- Provided records:
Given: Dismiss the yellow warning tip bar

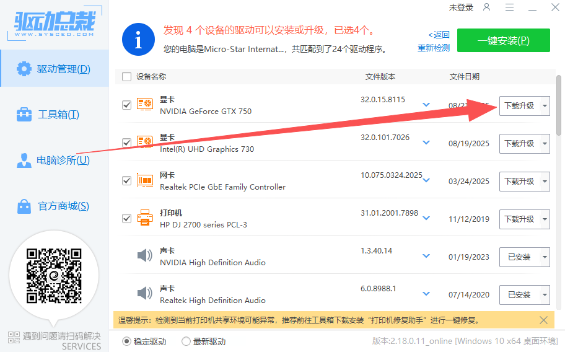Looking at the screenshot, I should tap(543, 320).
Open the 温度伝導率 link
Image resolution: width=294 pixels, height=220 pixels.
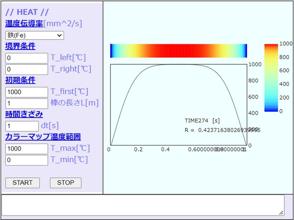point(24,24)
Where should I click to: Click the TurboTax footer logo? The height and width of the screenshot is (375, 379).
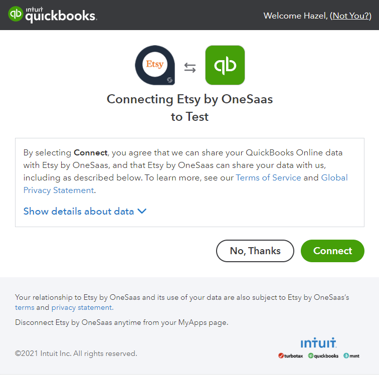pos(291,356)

- What the task asks:
Your answer should be the lines from the line containing "Where should I" through the end of the listing above, output exactly and alone, without the pictures.

- Result of this exercise:
Where should I click to: Click the TurboTax footer logo? The height and width of the screenshot is (375, 379).
pos(291,356)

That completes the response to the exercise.